◆ **Given task**: Reproduce every line of the listing below without any changes.

◆ **Data listing**:
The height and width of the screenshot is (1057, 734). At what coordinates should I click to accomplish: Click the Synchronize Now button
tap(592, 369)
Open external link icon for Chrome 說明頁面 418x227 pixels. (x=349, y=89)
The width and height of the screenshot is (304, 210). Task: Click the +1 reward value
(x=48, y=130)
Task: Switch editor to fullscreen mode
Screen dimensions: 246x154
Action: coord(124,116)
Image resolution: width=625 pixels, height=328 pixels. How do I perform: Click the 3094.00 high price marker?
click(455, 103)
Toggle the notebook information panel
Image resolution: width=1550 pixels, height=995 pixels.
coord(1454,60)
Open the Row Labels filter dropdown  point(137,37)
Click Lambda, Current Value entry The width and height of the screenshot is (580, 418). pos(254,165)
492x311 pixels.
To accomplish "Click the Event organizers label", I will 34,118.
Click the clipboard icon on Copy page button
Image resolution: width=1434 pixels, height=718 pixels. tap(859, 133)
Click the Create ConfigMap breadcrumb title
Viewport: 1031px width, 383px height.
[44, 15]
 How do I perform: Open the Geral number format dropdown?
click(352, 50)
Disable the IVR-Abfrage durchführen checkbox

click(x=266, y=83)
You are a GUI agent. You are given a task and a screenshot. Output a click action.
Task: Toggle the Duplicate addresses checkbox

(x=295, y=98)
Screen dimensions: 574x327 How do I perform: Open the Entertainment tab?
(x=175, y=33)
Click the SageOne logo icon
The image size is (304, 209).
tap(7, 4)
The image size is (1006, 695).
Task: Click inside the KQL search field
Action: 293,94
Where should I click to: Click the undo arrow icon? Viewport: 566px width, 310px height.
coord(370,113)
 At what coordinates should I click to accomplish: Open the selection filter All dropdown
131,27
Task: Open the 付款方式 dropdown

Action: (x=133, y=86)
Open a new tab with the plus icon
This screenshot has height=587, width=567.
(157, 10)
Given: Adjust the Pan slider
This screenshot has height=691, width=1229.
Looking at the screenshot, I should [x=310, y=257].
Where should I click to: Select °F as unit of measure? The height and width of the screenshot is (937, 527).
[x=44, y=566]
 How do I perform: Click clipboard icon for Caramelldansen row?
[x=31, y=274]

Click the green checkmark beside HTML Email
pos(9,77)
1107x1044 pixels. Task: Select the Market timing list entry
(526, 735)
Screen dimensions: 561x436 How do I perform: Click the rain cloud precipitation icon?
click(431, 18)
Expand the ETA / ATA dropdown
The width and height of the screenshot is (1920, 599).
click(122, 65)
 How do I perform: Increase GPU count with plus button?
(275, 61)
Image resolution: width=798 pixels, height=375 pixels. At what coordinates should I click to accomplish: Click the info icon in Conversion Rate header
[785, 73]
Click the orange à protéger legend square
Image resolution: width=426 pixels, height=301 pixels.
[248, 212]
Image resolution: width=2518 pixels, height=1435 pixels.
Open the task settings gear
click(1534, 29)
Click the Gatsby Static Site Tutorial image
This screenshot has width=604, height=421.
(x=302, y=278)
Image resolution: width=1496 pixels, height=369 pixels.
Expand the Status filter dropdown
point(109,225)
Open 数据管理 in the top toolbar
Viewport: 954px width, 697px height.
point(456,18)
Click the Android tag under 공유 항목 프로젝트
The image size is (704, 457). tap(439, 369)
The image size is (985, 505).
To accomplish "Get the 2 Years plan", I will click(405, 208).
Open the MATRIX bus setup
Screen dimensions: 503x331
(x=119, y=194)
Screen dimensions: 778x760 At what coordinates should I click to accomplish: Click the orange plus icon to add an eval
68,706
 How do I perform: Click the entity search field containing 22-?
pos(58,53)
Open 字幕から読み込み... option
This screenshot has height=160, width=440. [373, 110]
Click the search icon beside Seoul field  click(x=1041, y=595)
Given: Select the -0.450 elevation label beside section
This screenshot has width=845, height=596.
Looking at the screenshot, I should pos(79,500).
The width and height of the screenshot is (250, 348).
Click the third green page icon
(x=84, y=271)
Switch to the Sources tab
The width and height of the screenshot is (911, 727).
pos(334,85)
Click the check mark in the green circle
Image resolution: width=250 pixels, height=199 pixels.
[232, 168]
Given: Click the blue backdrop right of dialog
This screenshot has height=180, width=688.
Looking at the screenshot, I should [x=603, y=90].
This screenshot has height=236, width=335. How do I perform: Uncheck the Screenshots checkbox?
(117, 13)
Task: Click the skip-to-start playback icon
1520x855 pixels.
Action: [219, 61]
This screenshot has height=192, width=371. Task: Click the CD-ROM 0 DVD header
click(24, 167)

◆ **Solution to this task**:
The height and width of the screenshot is (1057, 734). At what coordinates should I click to accomplish: Click the Synchronize Now button
tap(592, 369)
Open external link icon for Chrome 說明頁面 418x227 pixels. (x=349, y=89)
The width and height of the screenshot is (304, 210). Task: Click the +1 reward value
(x=48, y=130)
Task: Switch editor to fullscreen mode
Screen dimensions: 246x154
Action: coord(124,116)
Image resolution: width=625 pixels, height=328 pixels. How do I perform: Click the 3094.00 high price marker?
click(455, 103)
Toggle the notebook information panel
Image resolution: width=1550 pixels, height=995 pixels.
coord(1454,60)
Open the Row Labels filter dropdown  point(137,37)
Click Lambda, Current Value entry The width and height of the screenshot is (580, 418). pos(254,165)
492x311 pixels.
To accomplish "Click the Event organizers label", I will 34,118.
Click the clipboard icon on Copy page button
Image resolution: width=1434 pixels, height=718 pixels. tap(859, 133)
Click the Create ConfigMap breadcrumb title
Viewport: 1031px width, 383px height.
[44, 15]
 How do I perform: Open the Geral number format dropdown?
click(352, 50)
Disable the IVR-Abfrage durchführen checkbox

click(x=266, y=83)
You are a GUI agent. You are given a task and a screenshot. Output a click action.
Task: Toggle the Duplicate addresses checkbox

(x=295, y=98)
Screen dimensions: 574x327 How do I perform: Open the Entertainment tab?
(x=175, y=33)
Click the SageOne logo icon
The image size is (304, 209).
tap(7, 4)
The image size is (1006, 695).
Task: Click inside the KQL search field
Action: 293,94
Where should I click to: Click the undo arrow icon? Viewport: 566px width, 310px height.
coord(370,113)
 At what coordinates should I click to accomplish: Open the selection filter All dropdown
131,27
Task: Open the 付款方式 dropdown

Action: (x=133, y=86)
Open a new tab with the plus icon
This screenshot has height=587, width=567.
(157, 10)
Given: Adjust the Pan slider
This screenshot has height=691, width=1229.
Looking at the screenshot, I should [x=310, y=257].
Where should I click to: Select °F as unit of measure? The height and width of the screenshot is (937, 527).
[x=44, y=566]
 How do I perform: Click clipboard icon for Caramelldansen row?
[x=31, y=274]

Click the green checkmark beside HTML Email
pos(9,77)
1107x1044 pixels. Task: Select the Market timing list entry
(526, 735)
Screen dimensions: 561x436 How do I perform: Click the rain cloud precipitation icon?
click(431, 18)
Expand the ETA / ATA dropdown
The width and height of the screenshot is (1920, 599).
click(122, 65)
 How do I perform: Increase GPU count with plus button?
(275, 61)
Image resolution: width=798 pixels, height=375 pixels. At what coordinates should I click to accomplish: Click the info icon in Conversion Rate header
[785, 73]
Click the orange à protéger legend square
Image resolution: width=426 pixels, height=301 pixels.
[248, 212]
Image resolution: width=2518 pixels, height=1435 pixels.
Open the task settings gear
click(1534, 29)
Click the Gatsby Static Site Tutorial image
This screenshot has width=604, height=421.
(x=302, y=278)
Image resolution: width=1496 pixels, height=369 pixels.
Expand the Status filter dropdown
point(109,225)
Open 数据管理 in the top toolbar
Viewport: 954px width, 697px height.
point(456,18)
Click the Android tag under 공유 항목 프로젝트
The image size is (704, 457). tap(439, 369)
The image size is (985, 505).
To accomplish "Get the 2 Years plan", I will click(405, 208).
Open the MATRIX bus setup
Screen dimensions: 503x331
(x=119, y=194)
Screen dimensions: 778x760 At what coordinates should I click to accomplish: Click the orange plus icon to add an eval
68,706
 How do I perform: Click the entity search field containing 22-?
pos(58,53)
Open 字幕から読み込み... option
This screenshot has height=160, width=440. [373, 110]
Click the search icon beside Seoul field  click(x=1041, y=595)
Given: Select the -0.450 elevation label beside section
This screenshot has width=845, height=596.
Looking at the screenshot, I should pos(79,500).
The width and height of the screenshot is (250, 348).
Click the third green page icon
(x=84, y=271)
Switch to the Sources tab
The width and height of the screenshot is (911, 727).
pos(334,85)
Click the check mark in the green circle
Image resolution: width=250 pixels, height=199 pixels.
[232, 168]
Given: Click the blue backdrop right of dialog
This screenshot has height=180, width=688.
Looking at the screenshot, I should [x=603, y=90].
This screenshot has height=236, width=335. How do I perform: Uncheck the Screenshots checkbox?
(117, 13)
Task: Click the skip-to-start playback icon
1520x855 pixels.
Action: [219, 61]
This screenshot has height=192, width=371. Task: Click the CD-ROM 0 DVD header
click(24, 167)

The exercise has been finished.